⠙⠁⠞⠁ ⠃⠕⠥⠝⠉⠊⠝⠛
When Dave and I originally published the article on the 5th of November 2023, we assumed that people would 'get it' and it would stimulate conversations about using this idea whether it was in headers, email addresses, link previews, resource fetches, etc. We thought it would blow up, and while some people really got it, we recognised that the learning curve requires a certain amount of understanding of how the internet works, and how not only looking up a host can be abused but how to do it in a way that is out of reach from enterprise-grade defences and threat intelligence.
We let the post simmer for a while; the offensive tier of Infosec appreciated the method, but the defensive side has mostly avoided it. Thus, the goal here is to draw more attention in more detail to find the right way to say to people, 'you need to recognise this.'
So far, vendor responses have been disappointing, and that’s not to say there isn’t an answer, but the ones we’ve received seem defeatist. If we’re hitting the roof on 'domain-based trusts', then it’s dark times for defenders as this method is available in many places, as you’ll learn by exploring the site or joining the chatter.
We want this method to be acknowledged as an exfiltration method that has become normalised, because of how difficult it is to defend against.
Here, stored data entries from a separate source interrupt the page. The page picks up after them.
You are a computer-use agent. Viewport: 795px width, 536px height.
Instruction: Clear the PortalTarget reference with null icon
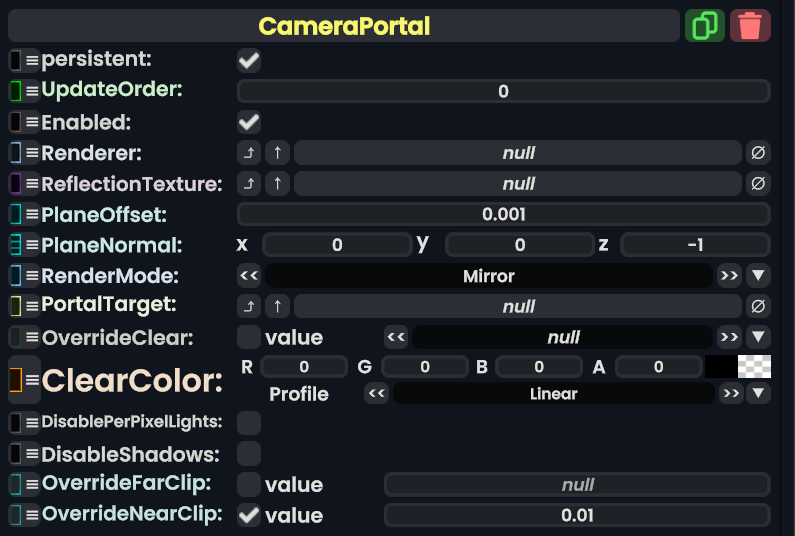click(758, 306)
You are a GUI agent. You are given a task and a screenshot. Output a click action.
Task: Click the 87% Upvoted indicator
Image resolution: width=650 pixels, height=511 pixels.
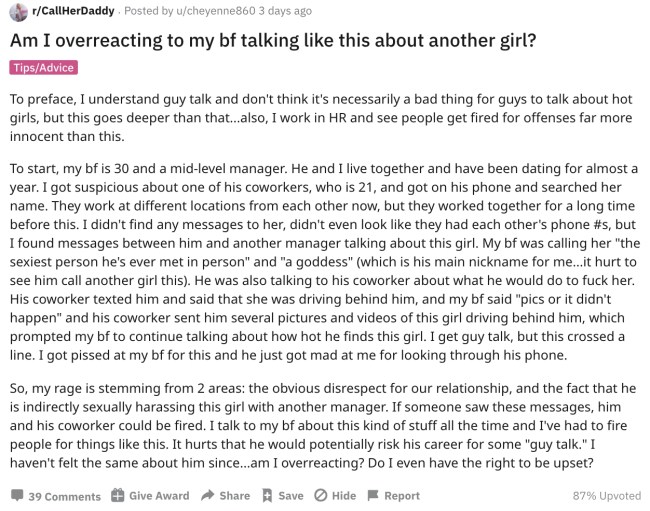606,496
We think this will happen through offensive demonstrations, C2 comms, exfil tooling, and adoption.
So, to all you Red Teamers and penetration testers, you owe it to your clients to use data bouncing so they can pressure the right people to force change. The tooling that our friends have done so far can be found in the tools section, and if you stay close, there will be C2 capabilities in the coming future.